If they do not want to lose their social-grant pensions, they have to quit their jobs so they won't be registered for UIF.
The choice is even more difficult for those old-age pensioners and disabled people who have to work as domestic workers to supplement their pensions of R640, soon to be R700.
With the impact of HIV/Aids, elderly and disabled people find themselves having to do odd jobs to support sick relatives or orphans left behind.
David Khumalo, the labour department's legal and board service manager, said UIF benefits were meant for retrenched and dismissed people or those on maternity leave only, as a short-term relief.
People who got state pensions did not qualify to get the benefits because they were deemed to have an income.
Organisations seeing to the needs of orphaned children like Children In Distress Network (Cindi) and Thandanani Children's Foundation expressed their concerns, saying a R700 grant may be enough for one person, but not for people who provided for unemployed children and grandchildren.
Employers could break law, too
Khumalo said: "If you can no longer work, you receive a state pension.
"If you work 24 hours or more a month you must contribute to the fund. If you have been retrenched, then you can claim for at least eight months. But if you are still employed, you don't qualify to get it."
He said employers who did not register their domestic workers with the fund would be found guilty of breaking the law.
Emphasising there was no exception to the rule, Khumalo said his department is confronted with a new dilemma: pensioners who worked to supplement their income.
He said UIF contributions made while people were active in the job market helped to support their families while they were looking for jobs.
"That's why we ask people if they are still prepared to look for new employment, when they come to our offices to make claims.
"If they say yes, they get the benefits. But, if they say no, we don't give them," he explained.
Employers who spoke on condition of anonymity said the department of labour would deprive many of their workers of a chance to have added income by getting a state pension when they reach pensionable age.
Not likely to fall pregnant
"My domestic worker has turned 60. She has worked many years for my family and myself.
"I'm not about to fire her and, at 60, she is not likely to fall pregnant. So, UIF contributions are not going to benefit her," said an employer.

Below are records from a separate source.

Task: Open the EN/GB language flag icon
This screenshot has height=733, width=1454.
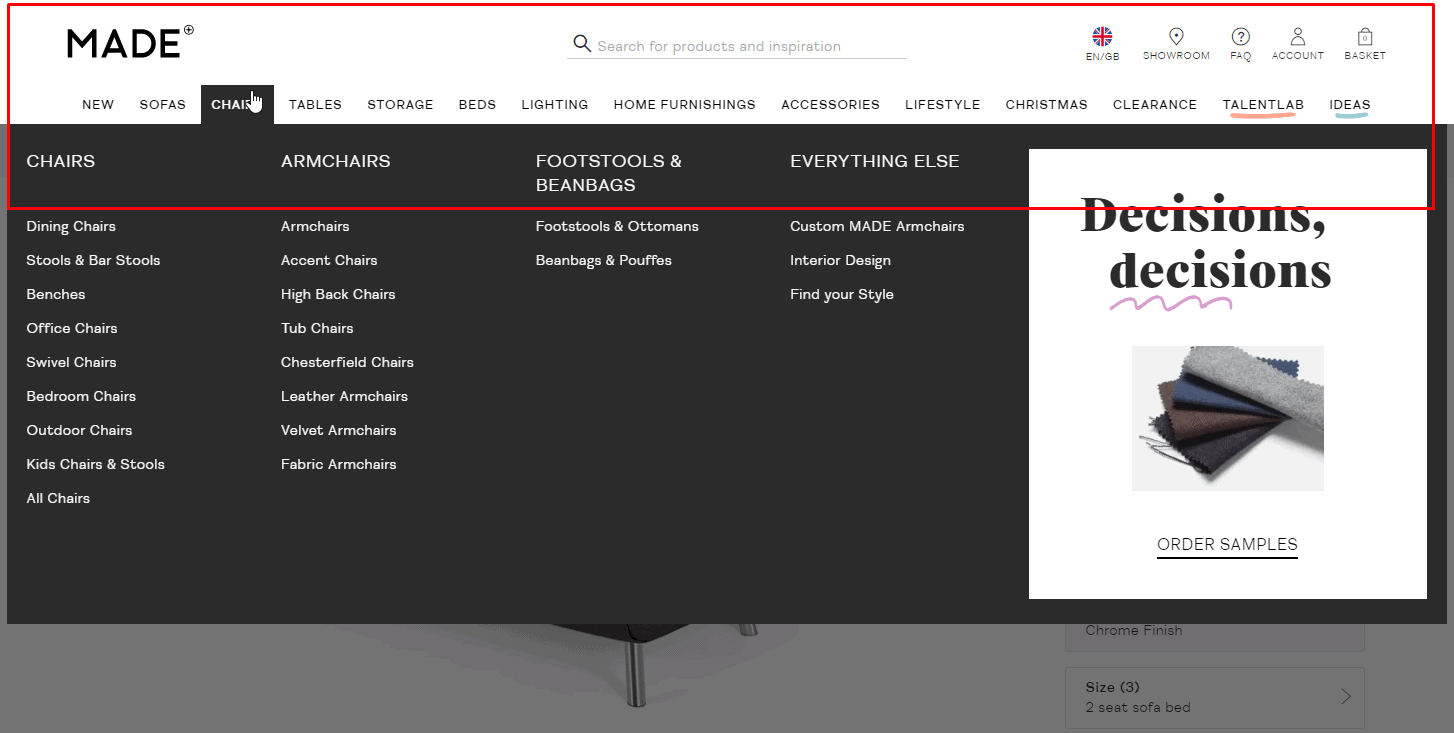Action: click(1102, 36)
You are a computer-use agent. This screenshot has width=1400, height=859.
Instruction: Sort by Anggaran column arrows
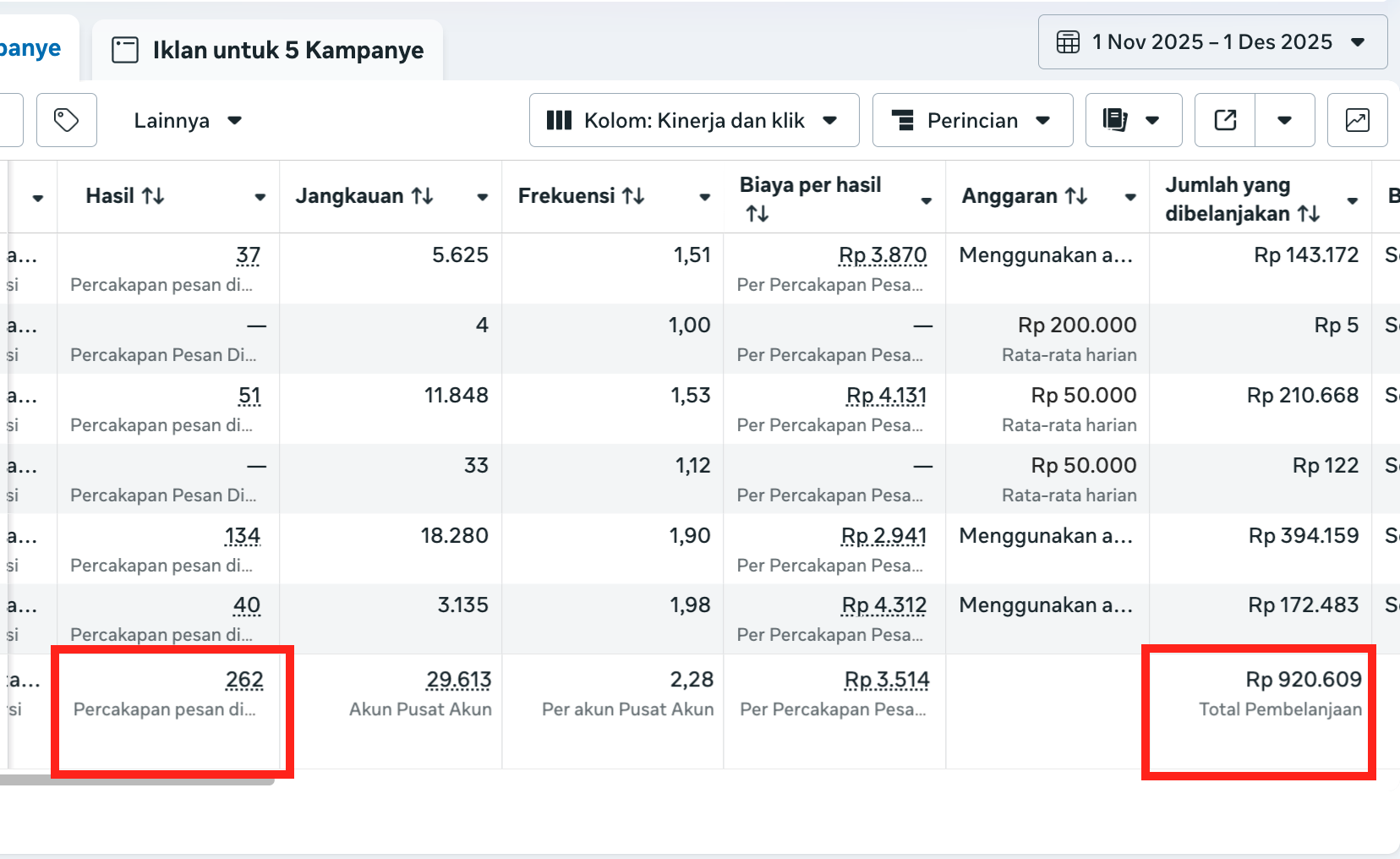pyautogui.click(x=1075, y=196)
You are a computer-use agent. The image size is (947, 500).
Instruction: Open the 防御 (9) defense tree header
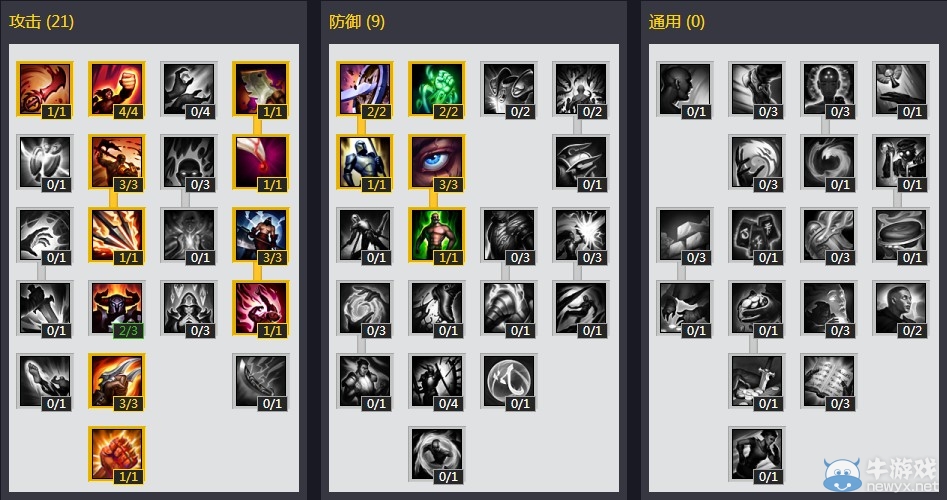click(357, 22)
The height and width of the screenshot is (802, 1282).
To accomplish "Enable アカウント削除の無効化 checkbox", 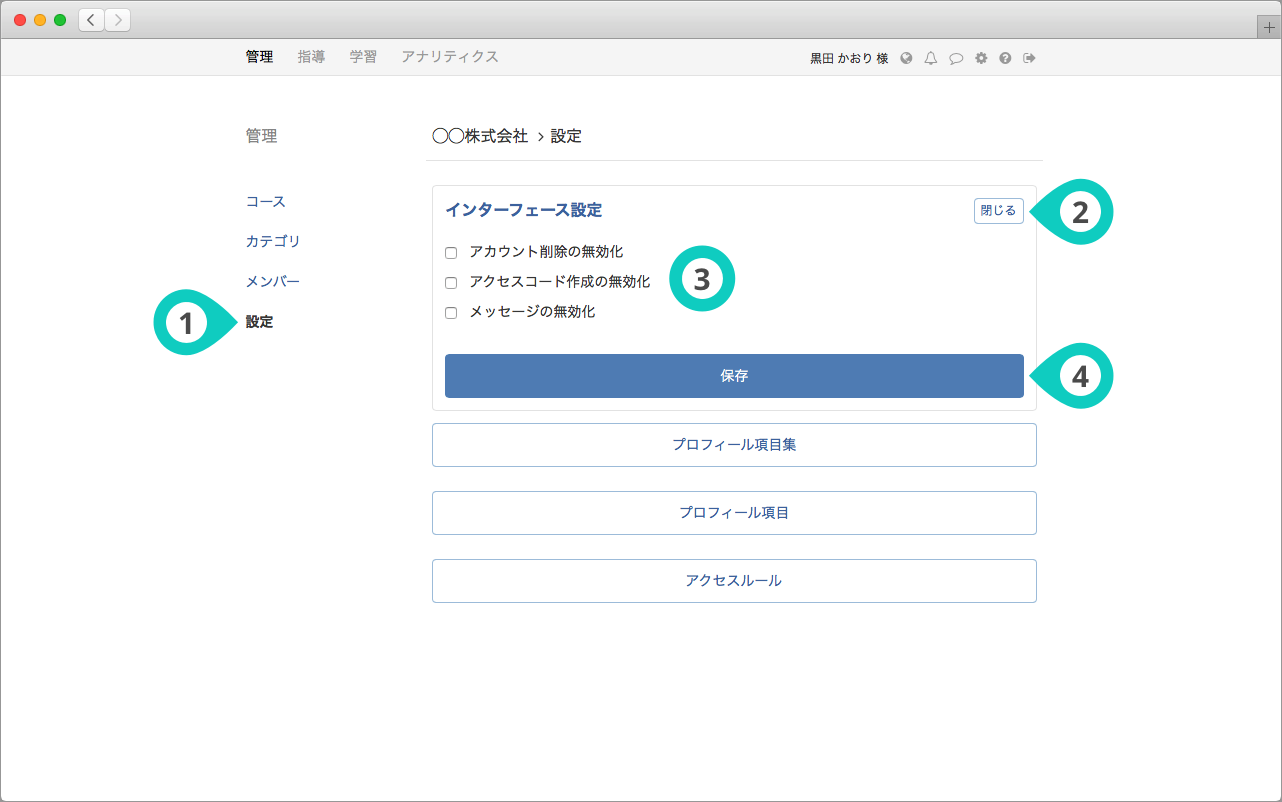I will click(x=451, y=253).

Another employer said her domestic worker certainly did not want to retire, but wanted to continue working and get the old-age pension at the same time.

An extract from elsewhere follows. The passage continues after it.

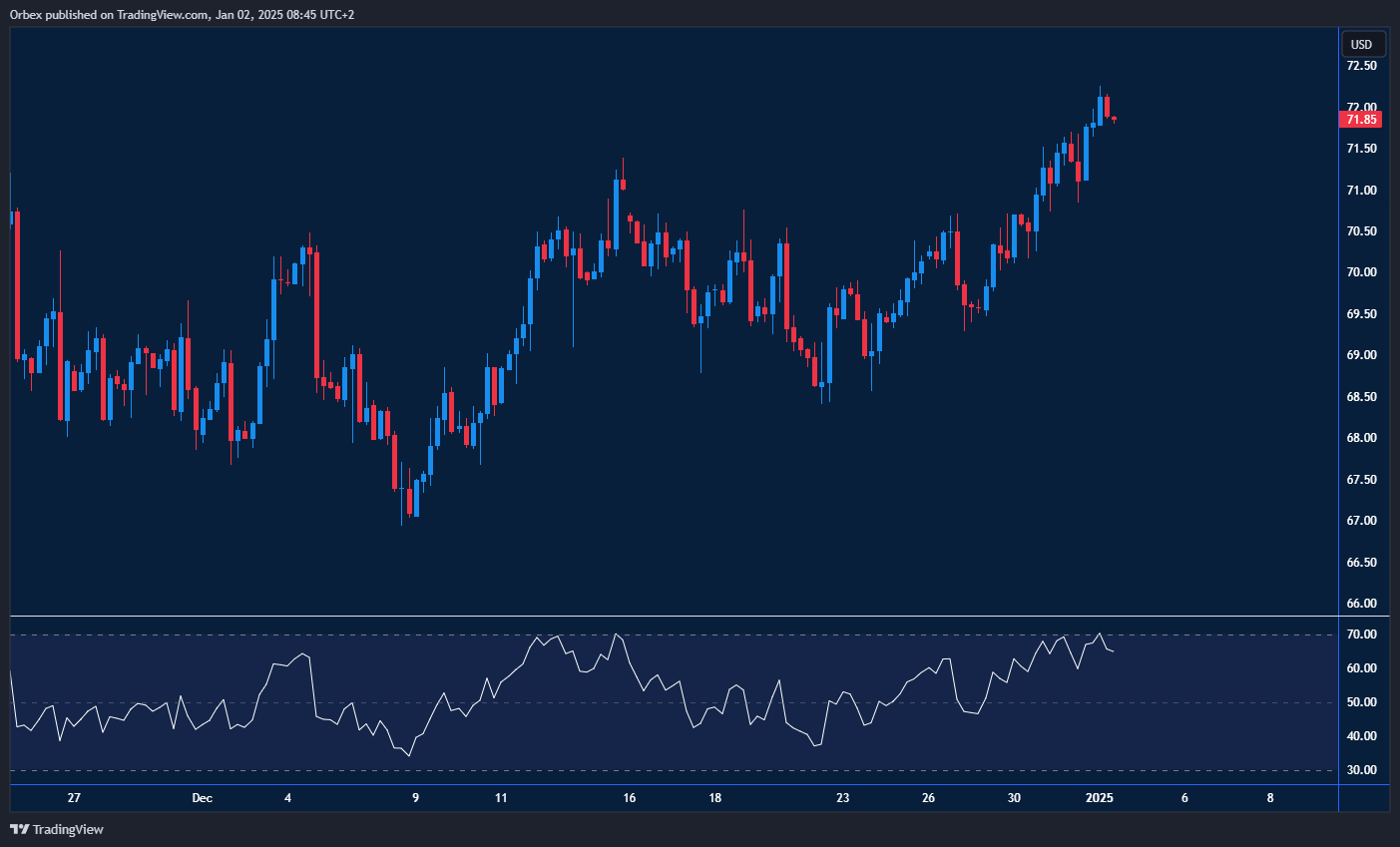Click the 66.00 price axis label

She said her employee needed extra money because she supported five orphaned grandchildren and her daughter who was unemployed.
"I know a lot of people who have been drawing old-age pension while employed. But, suddenly, those who have just qualified can't supplement their income," she said.

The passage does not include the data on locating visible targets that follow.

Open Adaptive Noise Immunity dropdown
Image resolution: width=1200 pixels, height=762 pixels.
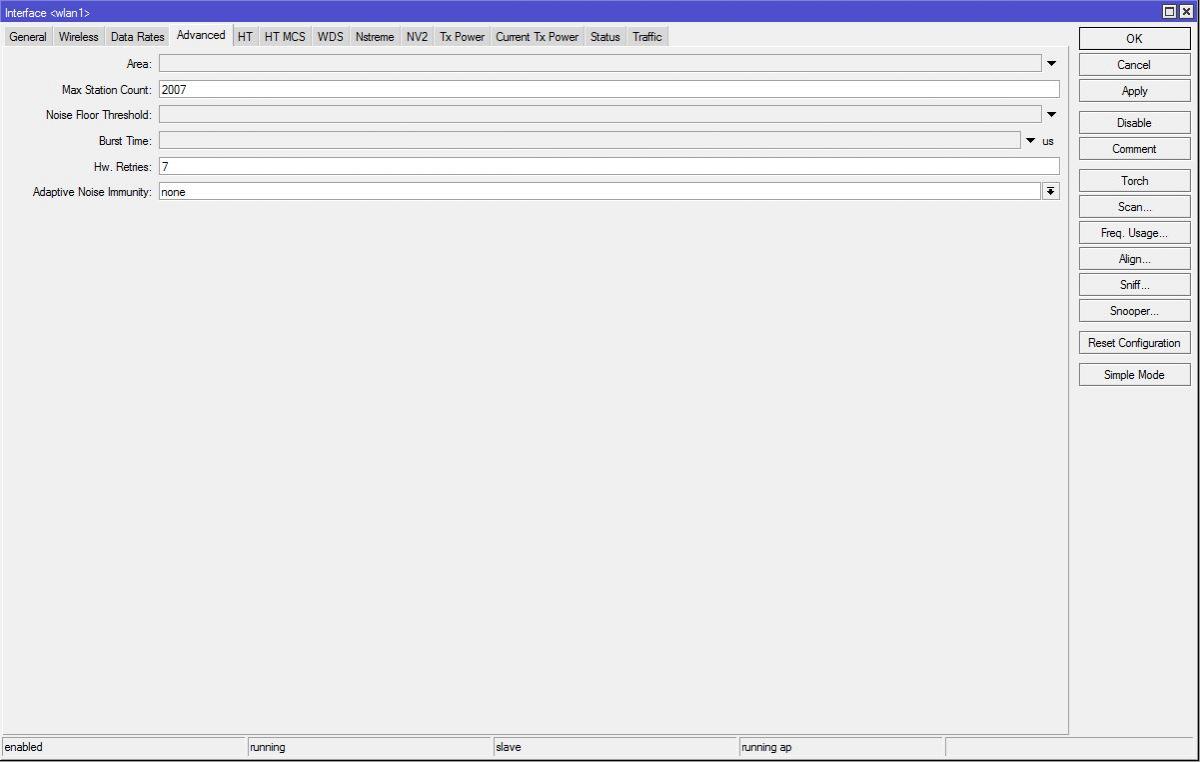[x=1050, y=192]
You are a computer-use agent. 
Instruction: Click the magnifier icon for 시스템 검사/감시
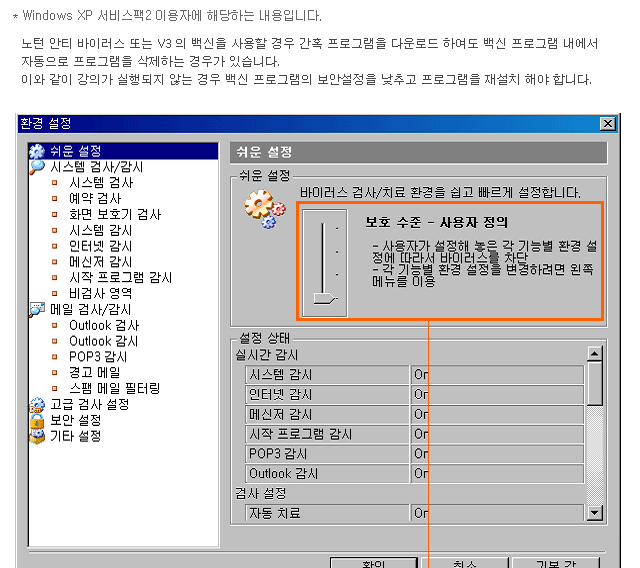coord(37,168)
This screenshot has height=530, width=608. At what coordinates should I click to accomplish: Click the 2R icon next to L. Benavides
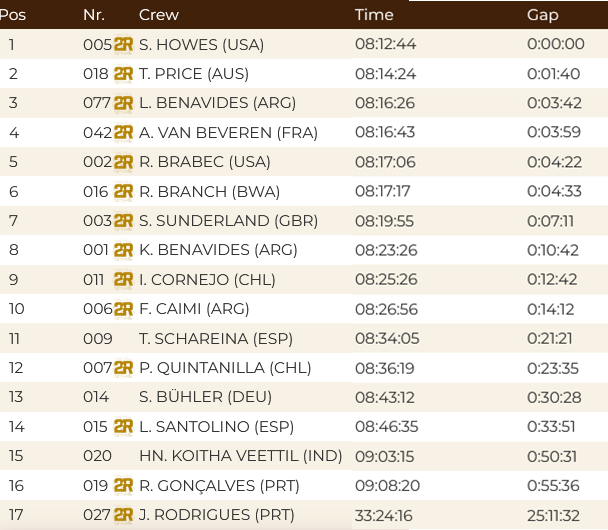point(124,103)
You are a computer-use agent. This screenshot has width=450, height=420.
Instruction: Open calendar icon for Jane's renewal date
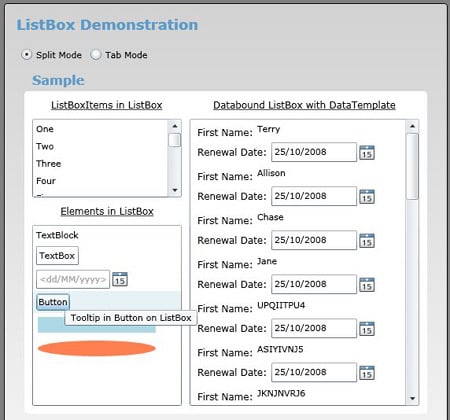coord(367,285)
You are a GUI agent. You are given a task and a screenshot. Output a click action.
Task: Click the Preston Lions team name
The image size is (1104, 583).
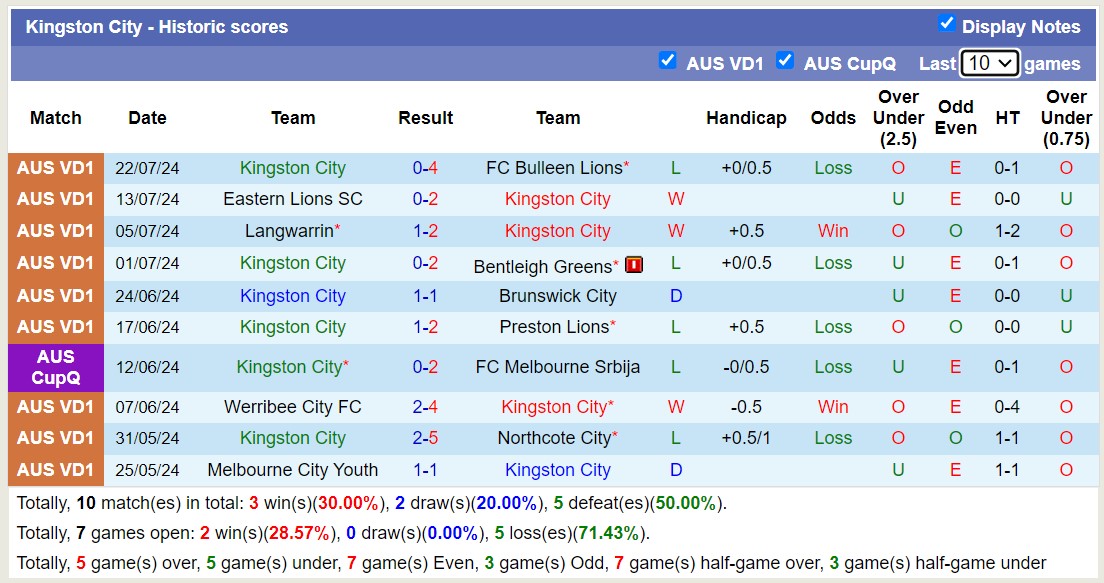click(x=553, y=327)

Cindi director Yvonne Spain said the situation called for a concerted advocacy and lobbying campaign involving organisations like theb Black Sash and Alliance for Children's Entitlement to Social Security (Acess).
"Pension is a dividing line between life and death. It might be enough for one person, but not for a person providing a lifeline to many unemployed people in the family.
Will contribute to poverty levels
"People will go beyond the law to supplement their pensions and the issue needs to be looked at by wise heads, including the department of social welfare and the Black Sash," she said.
She suggested that the holding of parliamentary public hearings would give a clear picture of the situation in which most destitute families found themselves.
Thandanani Children's Foundation executive director Linda Aadnesgaard said 80% of households served by her organisation used pensions for survival.
"If any income of the caregivers is threatened, that will have an impact on children and it will contribute to poverty levels.
"The needs that will be affected are food, school fees, school uniform and books," she said.
Domestic employers, who fail to heed the call to start contributing towards the fund by April 1, will be fined 10% of the money owed as a penalty.